A wealth of evidence indicates the ineffectiveness of masks, such as the CDC’s September 2020 acknowledgement that masks cannot be counted on to keep out COVID when spending 15 minutes or longer within six feet of someone, or a May 2020 study published by CDC’s peer-reviewed journal Emerging Infectious Diseases that “did not find evidence that surgical-type face masks are effective in reducing laboratory-confirmed influenza transmission, either when worn by infected persons (source control) or by persons in the general community to reduce their susceptibility.”

Last May, another study found that, though mandates effectively increased mask use, that usage did not yield the expected benefits. “Mask mandates and use (were) not associated with lower SARS-CoV-2 spread among U.S. states” from March 2020 to March 2021. In fact, the researchers found the results to be a net negative, with masks increasing “dehydration … headaches and sweating and decreas[ing] cognitive precision,” and interfering with communication, as well as impairing social learning among children.

The issue is even more pronounced for children, who are at the lowest risk from COVID while suffering the most from forced masking.

Last summer, a team of researchers with Johns Hopkins School of Medicine “analyze[d] approximately 48,000 children under 18 diagnosed with Covid in health-insurance data from April to August 2020,” and found a “mortality rate of zero among children without a pre-existing medical condition such as leukemia.” The lead researcher, Dr.
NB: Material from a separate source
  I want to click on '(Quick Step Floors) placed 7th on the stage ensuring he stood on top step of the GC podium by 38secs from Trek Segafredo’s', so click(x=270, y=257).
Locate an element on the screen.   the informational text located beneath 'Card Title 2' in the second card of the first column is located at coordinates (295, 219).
Marty Makary, accused the CDC of basing its advocacy of school COVID vaccination on “flimsy data.”

By contrast, the “potential educational harms of mandatory-masking policies are much more firmly established, at least at this point, than their possible benefits in stopping the spread of COVID-19 in schools,” University of California-San Francisco epidemiologist professor Vinay Prasad wrote in September. “Early childhood is a crucial period when humans develop cultural, language, and social skills, including the ability to detect emotion on other people’s faces. Social interactions with friends, parents, and caregivers are integral to fostering children’s growth and well-being.”

Even White House COVID czar Dr. Anthony Fauci, who has campaigned for injecting children, admitted in January that children’s risk of COVID has been exaggerated by misleading numbers.

“The other important thing is that if you look at the children who are hospitalized, many of them are hospitalized with COVID, as opposed to because of COVID,” Fauci told MSNBC. “What we mean by that: If a child goes to the hospital, they automatically get tested for COVID, and they get counted as a COVID hospitalized individual. When in fact, they may go in for a broken leg, or appendicitis, or something like that. So it is over-counting the number of children who are are [sic] ‘hospitalized with COVID’ as opposed to because of COVID.”

Nevertheless, New York City appears less willing than other Democrats to acquiesce to disaffected voters. While the city is dropping its vaccine mandate for indoor businesses, it will continue to require the shots for city employees, more than 1,400 of whom have already been terminated.